Recently the French Minister of the Interior, Gerard Collomb, presented the details of a heavily-trailed new law on immigration to President Emmanuel Macron’s cabinet. Given the long build-up to this announcement — with the government adopting a resolutely “firm” posture on immigration — the details outlined will come as little surprise.
The new law is framed in terms that entrench the division between “asylum seekers” and “economic migrants”. This division, so flippantly cited by the political class and yet so difficult to distinguish in law, will be reinforced by a tightening of the right to asylum. And yet ultimately, the changes announced will be worse for all migrants.
The law is also intended to bring France in line with its European partners — greater European integration being one of Macron’s leitmotifs. In his announcement to the press, Gerard Collomb made no attempt to dress this up as anything other than what it is: A race to the bottom. “It is totally necessary — regarding countries like Germany, France, Italy, the Netherlands, or Sweden — that we have the same types of procedures; because if you don’t have the same types of procedures, clearly, one looks at where it is easiest to gain asylum, and then everyone goes to that country.” One would be hard pressed to paint a more discouraging portrait of the politics of the European Union.
The key measures outlined in the new law are as follows.
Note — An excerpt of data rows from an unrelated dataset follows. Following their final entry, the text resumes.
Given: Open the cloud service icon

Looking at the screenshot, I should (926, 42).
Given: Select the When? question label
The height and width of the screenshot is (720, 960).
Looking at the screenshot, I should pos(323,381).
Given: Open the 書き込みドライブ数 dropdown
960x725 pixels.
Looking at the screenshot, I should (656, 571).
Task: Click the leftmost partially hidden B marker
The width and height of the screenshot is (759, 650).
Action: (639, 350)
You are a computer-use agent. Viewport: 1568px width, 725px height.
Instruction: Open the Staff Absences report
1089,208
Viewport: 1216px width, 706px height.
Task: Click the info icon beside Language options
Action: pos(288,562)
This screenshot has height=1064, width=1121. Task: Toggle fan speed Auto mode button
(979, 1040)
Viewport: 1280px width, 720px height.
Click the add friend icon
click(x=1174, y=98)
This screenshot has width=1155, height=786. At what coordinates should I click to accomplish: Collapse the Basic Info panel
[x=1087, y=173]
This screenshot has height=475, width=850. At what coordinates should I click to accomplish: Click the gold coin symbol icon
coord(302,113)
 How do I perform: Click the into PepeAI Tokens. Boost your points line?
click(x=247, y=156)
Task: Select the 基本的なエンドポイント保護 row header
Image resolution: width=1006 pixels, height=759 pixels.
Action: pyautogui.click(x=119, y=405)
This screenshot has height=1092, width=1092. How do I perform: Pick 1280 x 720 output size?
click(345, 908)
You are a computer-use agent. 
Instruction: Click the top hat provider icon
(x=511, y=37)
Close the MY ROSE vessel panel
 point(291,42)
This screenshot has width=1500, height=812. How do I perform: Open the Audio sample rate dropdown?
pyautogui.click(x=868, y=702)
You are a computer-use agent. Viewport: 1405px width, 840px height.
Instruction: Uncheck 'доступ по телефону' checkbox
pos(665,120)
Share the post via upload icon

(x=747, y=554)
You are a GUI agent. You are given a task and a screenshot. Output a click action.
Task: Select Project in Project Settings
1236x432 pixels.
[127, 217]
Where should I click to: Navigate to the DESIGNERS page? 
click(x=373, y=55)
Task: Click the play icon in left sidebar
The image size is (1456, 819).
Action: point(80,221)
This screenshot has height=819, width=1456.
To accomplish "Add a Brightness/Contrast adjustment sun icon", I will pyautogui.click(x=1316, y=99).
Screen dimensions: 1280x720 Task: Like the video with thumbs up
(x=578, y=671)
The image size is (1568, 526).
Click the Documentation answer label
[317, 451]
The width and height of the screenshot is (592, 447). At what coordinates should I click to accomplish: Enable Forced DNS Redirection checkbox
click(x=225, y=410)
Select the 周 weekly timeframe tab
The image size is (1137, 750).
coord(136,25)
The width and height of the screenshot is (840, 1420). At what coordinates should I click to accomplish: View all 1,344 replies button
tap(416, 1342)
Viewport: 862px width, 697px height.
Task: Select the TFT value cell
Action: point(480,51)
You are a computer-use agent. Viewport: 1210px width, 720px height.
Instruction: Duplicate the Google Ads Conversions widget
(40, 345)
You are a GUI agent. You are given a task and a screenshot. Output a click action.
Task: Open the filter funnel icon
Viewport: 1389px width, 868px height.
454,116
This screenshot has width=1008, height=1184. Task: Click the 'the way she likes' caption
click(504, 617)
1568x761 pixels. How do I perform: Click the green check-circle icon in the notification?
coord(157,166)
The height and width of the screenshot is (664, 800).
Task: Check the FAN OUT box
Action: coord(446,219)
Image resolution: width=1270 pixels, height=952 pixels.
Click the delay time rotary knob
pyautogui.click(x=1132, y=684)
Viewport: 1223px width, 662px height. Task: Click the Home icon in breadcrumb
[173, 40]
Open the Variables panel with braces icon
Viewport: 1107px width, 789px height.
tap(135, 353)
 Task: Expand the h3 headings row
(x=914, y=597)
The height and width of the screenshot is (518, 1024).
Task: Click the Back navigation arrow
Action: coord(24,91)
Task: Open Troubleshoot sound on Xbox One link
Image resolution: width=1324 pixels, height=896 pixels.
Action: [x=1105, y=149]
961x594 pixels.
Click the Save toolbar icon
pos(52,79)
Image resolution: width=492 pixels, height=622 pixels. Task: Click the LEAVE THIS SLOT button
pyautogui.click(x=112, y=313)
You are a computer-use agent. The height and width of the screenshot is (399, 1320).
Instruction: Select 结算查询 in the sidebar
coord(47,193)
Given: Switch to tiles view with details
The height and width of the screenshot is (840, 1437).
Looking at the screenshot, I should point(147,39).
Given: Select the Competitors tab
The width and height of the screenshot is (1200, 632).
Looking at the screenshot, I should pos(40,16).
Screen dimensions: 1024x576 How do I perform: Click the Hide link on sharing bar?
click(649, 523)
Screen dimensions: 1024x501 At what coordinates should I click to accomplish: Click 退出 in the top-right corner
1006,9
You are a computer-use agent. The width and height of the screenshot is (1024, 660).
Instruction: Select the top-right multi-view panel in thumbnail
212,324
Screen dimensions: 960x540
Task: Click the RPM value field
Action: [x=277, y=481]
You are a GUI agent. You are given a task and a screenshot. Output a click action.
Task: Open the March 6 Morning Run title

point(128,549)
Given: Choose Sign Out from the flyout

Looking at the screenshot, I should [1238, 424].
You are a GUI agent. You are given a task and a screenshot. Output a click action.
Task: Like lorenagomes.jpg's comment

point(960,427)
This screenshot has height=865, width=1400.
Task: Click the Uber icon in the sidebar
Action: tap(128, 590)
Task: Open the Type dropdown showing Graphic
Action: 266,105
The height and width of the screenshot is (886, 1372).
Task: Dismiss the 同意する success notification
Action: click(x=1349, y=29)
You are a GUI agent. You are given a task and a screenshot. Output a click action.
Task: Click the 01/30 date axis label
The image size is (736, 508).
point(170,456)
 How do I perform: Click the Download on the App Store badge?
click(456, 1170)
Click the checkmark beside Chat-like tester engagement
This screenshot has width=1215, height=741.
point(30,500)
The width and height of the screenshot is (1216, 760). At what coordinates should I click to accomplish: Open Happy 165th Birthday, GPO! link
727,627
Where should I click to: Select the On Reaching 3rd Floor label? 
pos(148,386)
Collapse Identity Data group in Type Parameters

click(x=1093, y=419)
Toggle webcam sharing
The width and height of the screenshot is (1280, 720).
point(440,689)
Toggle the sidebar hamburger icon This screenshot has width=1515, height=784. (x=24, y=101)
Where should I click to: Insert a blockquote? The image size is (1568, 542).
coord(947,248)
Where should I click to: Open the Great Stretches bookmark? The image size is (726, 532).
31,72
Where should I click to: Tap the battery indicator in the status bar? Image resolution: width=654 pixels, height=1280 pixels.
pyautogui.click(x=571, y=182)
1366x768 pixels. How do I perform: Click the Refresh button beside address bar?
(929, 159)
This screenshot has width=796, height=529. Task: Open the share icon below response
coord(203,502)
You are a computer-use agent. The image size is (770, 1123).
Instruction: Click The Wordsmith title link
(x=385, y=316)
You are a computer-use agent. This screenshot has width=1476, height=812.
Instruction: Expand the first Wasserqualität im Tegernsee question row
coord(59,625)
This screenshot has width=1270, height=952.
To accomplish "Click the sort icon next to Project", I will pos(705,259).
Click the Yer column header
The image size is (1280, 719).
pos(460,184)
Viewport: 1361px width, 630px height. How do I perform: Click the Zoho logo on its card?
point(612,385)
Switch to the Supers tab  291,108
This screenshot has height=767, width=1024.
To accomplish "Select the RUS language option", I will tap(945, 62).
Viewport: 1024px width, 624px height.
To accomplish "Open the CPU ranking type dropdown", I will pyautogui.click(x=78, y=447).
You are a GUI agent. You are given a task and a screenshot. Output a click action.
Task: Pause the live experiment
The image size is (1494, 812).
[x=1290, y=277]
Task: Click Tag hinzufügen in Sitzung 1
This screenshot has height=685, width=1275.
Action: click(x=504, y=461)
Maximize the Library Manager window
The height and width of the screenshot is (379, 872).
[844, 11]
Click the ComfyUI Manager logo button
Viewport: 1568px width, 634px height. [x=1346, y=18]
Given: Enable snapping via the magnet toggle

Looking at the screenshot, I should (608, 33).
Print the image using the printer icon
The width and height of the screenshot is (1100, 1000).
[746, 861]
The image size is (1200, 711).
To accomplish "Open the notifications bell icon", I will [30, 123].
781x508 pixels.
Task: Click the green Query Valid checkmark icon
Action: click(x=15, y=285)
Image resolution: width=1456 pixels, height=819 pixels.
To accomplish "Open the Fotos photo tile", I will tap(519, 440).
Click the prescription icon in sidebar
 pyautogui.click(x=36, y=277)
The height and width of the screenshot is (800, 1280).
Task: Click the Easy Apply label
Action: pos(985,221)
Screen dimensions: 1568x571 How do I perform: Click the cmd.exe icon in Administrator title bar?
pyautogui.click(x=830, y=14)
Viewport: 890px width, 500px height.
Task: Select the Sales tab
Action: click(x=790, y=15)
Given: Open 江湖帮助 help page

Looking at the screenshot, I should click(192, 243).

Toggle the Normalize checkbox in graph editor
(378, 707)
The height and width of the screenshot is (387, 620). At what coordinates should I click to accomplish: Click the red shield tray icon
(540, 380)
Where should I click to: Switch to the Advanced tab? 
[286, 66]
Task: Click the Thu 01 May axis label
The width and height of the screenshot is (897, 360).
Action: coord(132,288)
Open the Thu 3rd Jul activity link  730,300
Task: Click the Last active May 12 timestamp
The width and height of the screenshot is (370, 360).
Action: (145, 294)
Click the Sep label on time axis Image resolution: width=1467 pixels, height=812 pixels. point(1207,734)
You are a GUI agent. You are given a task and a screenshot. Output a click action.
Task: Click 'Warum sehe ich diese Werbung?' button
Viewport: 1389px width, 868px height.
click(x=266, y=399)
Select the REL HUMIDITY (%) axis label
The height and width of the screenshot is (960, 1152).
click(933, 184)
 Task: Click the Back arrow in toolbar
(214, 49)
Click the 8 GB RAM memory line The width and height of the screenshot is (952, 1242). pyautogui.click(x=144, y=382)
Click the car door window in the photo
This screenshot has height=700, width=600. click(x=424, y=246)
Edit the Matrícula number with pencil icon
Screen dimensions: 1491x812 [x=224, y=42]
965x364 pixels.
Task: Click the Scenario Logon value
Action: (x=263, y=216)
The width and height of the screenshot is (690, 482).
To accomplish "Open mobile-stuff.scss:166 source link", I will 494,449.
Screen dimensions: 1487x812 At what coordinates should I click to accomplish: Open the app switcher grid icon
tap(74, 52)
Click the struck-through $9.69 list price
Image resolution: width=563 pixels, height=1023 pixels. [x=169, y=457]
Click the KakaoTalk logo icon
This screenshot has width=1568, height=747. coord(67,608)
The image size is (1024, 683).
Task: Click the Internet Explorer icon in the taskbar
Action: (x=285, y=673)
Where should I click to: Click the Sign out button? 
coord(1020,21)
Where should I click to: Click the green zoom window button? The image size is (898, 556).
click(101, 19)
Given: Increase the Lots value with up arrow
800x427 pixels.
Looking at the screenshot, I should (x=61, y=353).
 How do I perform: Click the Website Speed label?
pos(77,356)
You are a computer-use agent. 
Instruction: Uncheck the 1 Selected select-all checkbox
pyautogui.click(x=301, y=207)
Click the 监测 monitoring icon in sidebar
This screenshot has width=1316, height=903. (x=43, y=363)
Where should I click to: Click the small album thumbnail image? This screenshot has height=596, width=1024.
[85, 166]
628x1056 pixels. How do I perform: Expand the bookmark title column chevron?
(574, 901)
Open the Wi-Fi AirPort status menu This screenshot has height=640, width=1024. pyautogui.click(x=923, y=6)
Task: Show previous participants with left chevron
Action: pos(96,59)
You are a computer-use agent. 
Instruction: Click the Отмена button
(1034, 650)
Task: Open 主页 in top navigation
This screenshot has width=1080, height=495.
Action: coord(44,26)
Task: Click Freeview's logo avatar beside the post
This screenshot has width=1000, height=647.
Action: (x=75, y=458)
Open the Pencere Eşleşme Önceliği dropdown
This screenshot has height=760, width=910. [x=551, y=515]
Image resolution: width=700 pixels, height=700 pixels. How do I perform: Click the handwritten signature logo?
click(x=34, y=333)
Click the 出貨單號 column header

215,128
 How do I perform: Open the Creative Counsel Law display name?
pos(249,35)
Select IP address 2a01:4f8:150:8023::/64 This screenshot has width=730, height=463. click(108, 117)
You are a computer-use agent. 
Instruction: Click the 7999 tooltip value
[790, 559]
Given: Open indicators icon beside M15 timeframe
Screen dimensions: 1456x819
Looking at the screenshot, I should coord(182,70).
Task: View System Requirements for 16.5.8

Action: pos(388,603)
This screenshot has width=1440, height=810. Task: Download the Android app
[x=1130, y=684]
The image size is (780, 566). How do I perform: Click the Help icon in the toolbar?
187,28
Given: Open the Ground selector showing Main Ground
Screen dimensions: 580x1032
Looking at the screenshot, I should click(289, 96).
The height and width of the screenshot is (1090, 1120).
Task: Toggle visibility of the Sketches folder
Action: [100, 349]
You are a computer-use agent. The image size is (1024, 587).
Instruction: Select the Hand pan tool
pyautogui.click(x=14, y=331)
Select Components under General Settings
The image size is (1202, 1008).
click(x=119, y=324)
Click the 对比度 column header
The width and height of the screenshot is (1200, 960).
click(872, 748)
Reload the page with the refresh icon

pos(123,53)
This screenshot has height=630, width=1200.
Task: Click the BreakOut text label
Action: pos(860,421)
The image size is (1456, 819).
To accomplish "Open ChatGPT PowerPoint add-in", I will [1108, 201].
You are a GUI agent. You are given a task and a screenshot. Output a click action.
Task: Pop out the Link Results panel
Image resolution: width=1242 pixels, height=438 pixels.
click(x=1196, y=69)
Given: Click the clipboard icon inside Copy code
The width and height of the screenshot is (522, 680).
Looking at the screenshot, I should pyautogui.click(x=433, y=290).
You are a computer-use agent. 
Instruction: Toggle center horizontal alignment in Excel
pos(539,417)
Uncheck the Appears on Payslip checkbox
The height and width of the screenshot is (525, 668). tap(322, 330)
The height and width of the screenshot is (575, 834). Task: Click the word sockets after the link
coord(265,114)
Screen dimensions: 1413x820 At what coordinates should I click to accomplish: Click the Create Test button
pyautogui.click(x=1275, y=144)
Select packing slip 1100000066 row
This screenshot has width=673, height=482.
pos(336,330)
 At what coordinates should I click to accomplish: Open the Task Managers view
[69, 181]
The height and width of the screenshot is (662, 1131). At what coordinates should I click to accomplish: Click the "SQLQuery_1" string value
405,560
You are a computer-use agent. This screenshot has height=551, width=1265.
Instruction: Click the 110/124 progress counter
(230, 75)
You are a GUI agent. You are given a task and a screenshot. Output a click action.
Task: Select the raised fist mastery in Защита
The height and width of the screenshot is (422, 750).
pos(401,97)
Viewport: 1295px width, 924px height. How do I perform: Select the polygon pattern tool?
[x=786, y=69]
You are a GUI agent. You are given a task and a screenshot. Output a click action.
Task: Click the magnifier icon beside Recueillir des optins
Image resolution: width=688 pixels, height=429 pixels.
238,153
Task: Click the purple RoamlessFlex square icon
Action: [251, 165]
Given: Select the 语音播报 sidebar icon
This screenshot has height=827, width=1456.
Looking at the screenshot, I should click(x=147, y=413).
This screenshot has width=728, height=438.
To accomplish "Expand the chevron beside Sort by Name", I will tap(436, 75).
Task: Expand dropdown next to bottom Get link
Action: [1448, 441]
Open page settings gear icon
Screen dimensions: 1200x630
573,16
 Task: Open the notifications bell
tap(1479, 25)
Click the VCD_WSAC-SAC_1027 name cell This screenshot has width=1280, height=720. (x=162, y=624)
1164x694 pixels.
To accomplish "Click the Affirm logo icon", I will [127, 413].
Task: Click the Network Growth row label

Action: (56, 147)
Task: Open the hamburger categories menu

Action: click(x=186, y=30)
First, the government is proposing to speed up asylum procedures. The amount of time people have to apply for asylum will be reduced from 120 days to 90. Those whose cases are rejected will see the time they have to appeal the decision cut in half, from 30 days to 15. This has a particularly Macron-esque touch. It is intended to show that the government is accelerating the process for “deserving” asylum seekers while cracking down on the rest — in other words, it hopes to add a gloss of just efficiency to an otherwise punitive set of measures. Second, the maximum length of time spent in a detention centre will be tripled, from 45 to 90 days. As pointed out by France’s foremost migrant charity, La Cimade, the previous increase from 30 to 45 days in 2011 saw a decrease in the number deportations. Furthermore, France deports substantially more people than the UK or Germany, despite the fact that people can be detained for as long as 18 months in those two countries. Tripling the length of detention is purely performative, to demonstrate the state’s stringency, and the only real effect will be to increase suffering.
Finally, the new law includes a range of measures to dissuade migrants from entering France and make it easier for them to be deported when they do so. Border patrols will be given new powers to carry out checks in migrant and homeless shelters. Police will be given longer to summarily deport people before being obliged to bring them before a judge. The length of time that suspected illegal immigrants can be detained in police stations will be increased from 16 hours to 24 hours. And prison sentences will be introduced for certain cases — one year for entering the country without using a recognised border crossing and five years for using fake identification papers.
These measures have been criticised by policy experts as well as those working on the ground to help new arrivals. Migrants, supported by students, have occupied university buildings in Nantes, Grenoble, Lyon and Paris in defiance of the government’s hard line. Lawyers and administrative staff of the national asylum court are on strike for the eighth day running. In Macron’s own party, En Marche, has several deputies expressed concerns in the lead-up to the announcements. In the press, Macron is being presented as tougher on immigration than Sarkozy — which on paper, if not in rhetoric, is incontestable.
In opinion polls French voters want more border controls. But such explanations miss the bigger picture. Up until now, the political direction of Macron’s presidency has paid little attention to polling or public opinion: just look at the way he introduced reforms to French labour law via a series of ordinances.
This policy is neither an electoral calculation nor a pragmatic necessity — it must stem from Macron’s own convictions. Liberalism has a long history of drawing sharp lines between those who get to enjoy the fruits of freedom and equality and those who do not.
This can be observed in France’s history. At certain rare moments, the idea of France — inherited from the French Revolution of 1789 — as self-declared universal beacon of human rights, entailed stretching the concept of the nation to breaking point. In his magisterial account of the Haitian slave revolution of 1791, The Black Jacobins, CLR James describes how liberty and equality, the watchwords of the French Revolution, crossed borders indiscriminately, spreading like wildfire through Haiti and beyond. It was the forefathers of modern-day liberalism that consistently sought to rein in this revolutionary process by attempting to exclude certain categories of people — “mulattoes”, slaves — from the freshly declared Rights of Man.
Macron’s new immigration law places him in this tradition of exclusionary French liberalism. It represents a shrinking from the universal role that France has so long imagined for itself — and that Macron seemed so keen to rekindle (with a sprinkling of Silicon Valley jargon for good measure). His recent assertion — “France is back” — rings hollow. One cannot lead the world into a new liberal era while pushing back migrants and refugees. In doing so, Macron has shown how liberalism, in drawing a sharp line at the border, falls short on the most basic questions of solidarity.
— Guardian News & Media Ltd
Gabriel Bristow is an activist and writer, currently based in Paris.